Nvidiaは台北で開催された仮想テクノロジーショー「Computex 2021」において、まだ始まったばかりのNvidia認定サーバプログラムの拡大、Nvidia BlueField DPU搭載サーバの新モデル、そしてDGX SuperPodsのサブスクリプション・オプションを含むBase Command Platformの提供開始を発表し、顧客がそれらを試すことができるようになった。
4月に開催されたGTC21カンファレンスで発表された認定サーバプログラムでは、Nvidia AIエンタープライズソフトウェアの完全なスイートを実行するために数十台の新しいサーバが認定されており、従来のデータセンターやハイブリッドクラウドインフラで要求されるワークロードに対する選択肢が増えていいる。
また、ASUS、Dell Technologies、GIGABYTE、QCT、Supermicroなど、Nvidiaの最新BlueField-2データ処理ユニットを採用したパートナー企業の新しいサーバーも発表された。
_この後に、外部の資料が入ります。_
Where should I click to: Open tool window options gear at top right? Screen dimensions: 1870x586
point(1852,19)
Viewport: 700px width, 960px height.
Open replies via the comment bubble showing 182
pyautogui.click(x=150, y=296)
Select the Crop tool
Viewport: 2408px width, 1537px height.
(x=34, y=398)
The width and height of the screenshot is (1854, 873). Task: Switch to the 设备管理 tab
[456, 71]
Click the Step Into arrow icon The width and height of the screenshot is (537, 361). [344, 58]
また、4月のGTC21で発表され、現在はアーリーアクセスの顧客にのみ提供されている「Nvidia Base Command Platform」が、NetAppと共同で、AIスーパーコンピュータ「Nvidia DGX SuperPod」とNetAppのデータ管理サービスをセットにしたプレミアムな月額サービスとして提供されることが発表された。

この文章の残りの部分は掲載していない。